When you see what people are looking for, you might consider how much of that is consistent with what you want to do, with who you are.  Expanding your visitors horizons is the name of the game.  Can you put pictorials of how to….. in your site?  More, or less, detailed recipes?  How to videos?  There is an intersection between what you want to do, what you have time to do, and what people want to look at.  It’s not always easy to find that intersection.

In every page there are “meta tags” that tell search engines what the page is about.  Content Management Systems like WordPress, Drupal and Joomla as well as web editors like DreamWeaver, Arachnophilia,  Coffee Cup, Notepad++, HomeSite, Kompozer and many more let you put the meta tags into each page easily.  These tags are invisible to site visitors, but search engines still use them.  They help figure out what your site, and specific pages, are about.

The key thing is to not engage in “keyword stuffing”, that is, putting lots of unrelated keywords in the meta tags to bring people to your site.  “Sex” and “naked starlets” will get you noticed.  However, the search engines will downgrade you if your content does not include sex and naked starlets.  Also, people who went to your site looking for things you don’t deliver will never come back.

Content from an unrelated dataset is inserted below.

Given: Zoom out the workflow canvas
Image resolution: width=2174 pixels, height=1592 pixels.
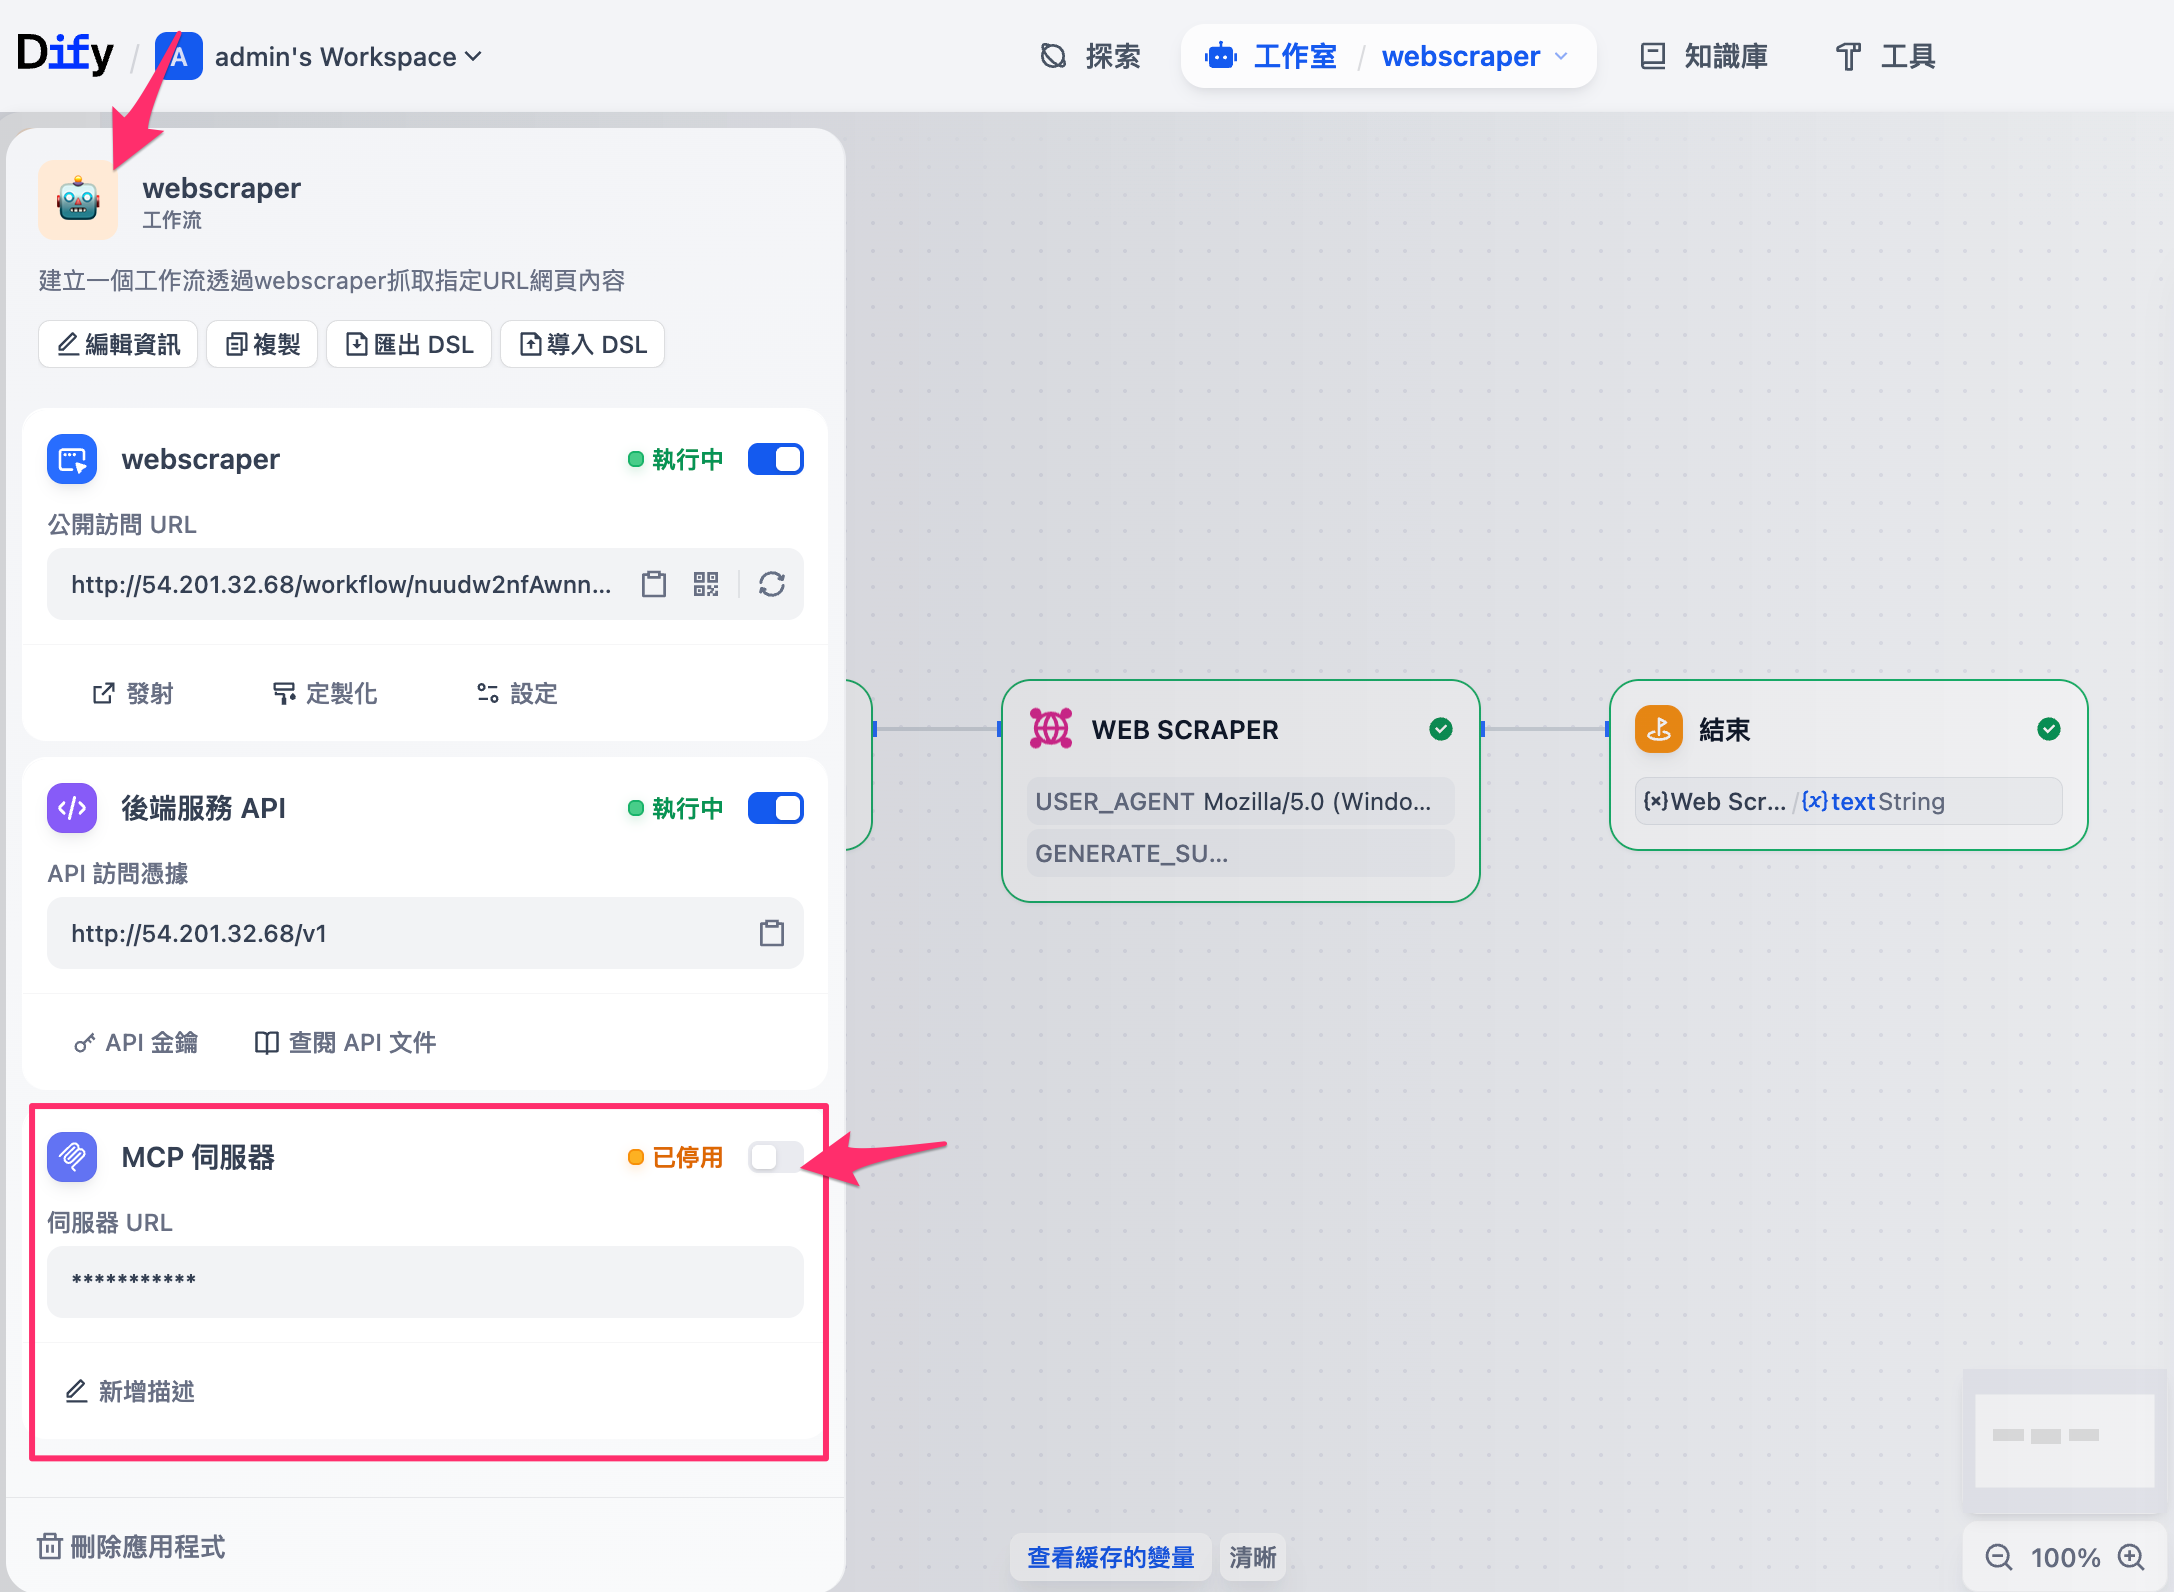Looking at the screenshot, I should point(1997,1557).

That’s a related item, you have to deliver on what you promise.  Don’t you have sites which the search engines tell you have a certain recipe, but when you get there you find an index page of hundreds of recipes, none of which are the one you wanted.  Or you find it, and you need to go through four more pages to get there?  Many of these sites are trying to get you to look at more ads.  Remember, if you’re not buying a product, you ARE the product and your attention is being sold.  However, in the long run these techniques don’t work.  I’m not going to an ad stuffed site that is hard to navigate, which has mediocre recipes that are filled with typos and errors.  Quality content keeps people coming back.

It is often said that search engines reward fresh and new content.  However, sourdough home is getting a bit long in the tooth.  I need to update it more often than I do.  Too much time goes into classes, newsletters and messing around at Facebook.  So, the new content thing isn’t absolute.  Still, people come back for fresh content, so good fresh content does help!

Before Google, search engines hired people to look at web sites, categorize them and rate them.  This was subjective and very, very expensive.  Google’s breakthrough was the realization that web sites are already rated by the people who link to them.  When a bread or food site links to your food site, that’s an affirmation.  It helps your ratings.  However, when an unrelated site, like a car repair shop, links to your food site that doesn’t help.  In fact, if you have links from unrelated sites, it hurts your ratings.  Yes, it helps if your friends link to you.  However, only if they are sites looking for the same eyeballs you’re trying to attract.  Still, there is enough traffic out there for everyone to get lots of traffic, so sharing related links is a good thing.

Once you have your site in better shape, you can submit it the web engines.  Many hosting services have functions on their dashboard to help you submit your site to the search engines.  If you search for “submit to search engines” you’ll find lots of ways to submit your site.

I think that’s enough for a post.  I think each paragraph here is enough to base a college class around if there were enough detail to be meaningful.  I’m not interested so much in giving answers as pointing towards directions and suggesting lines of thought.  Let me know what you think!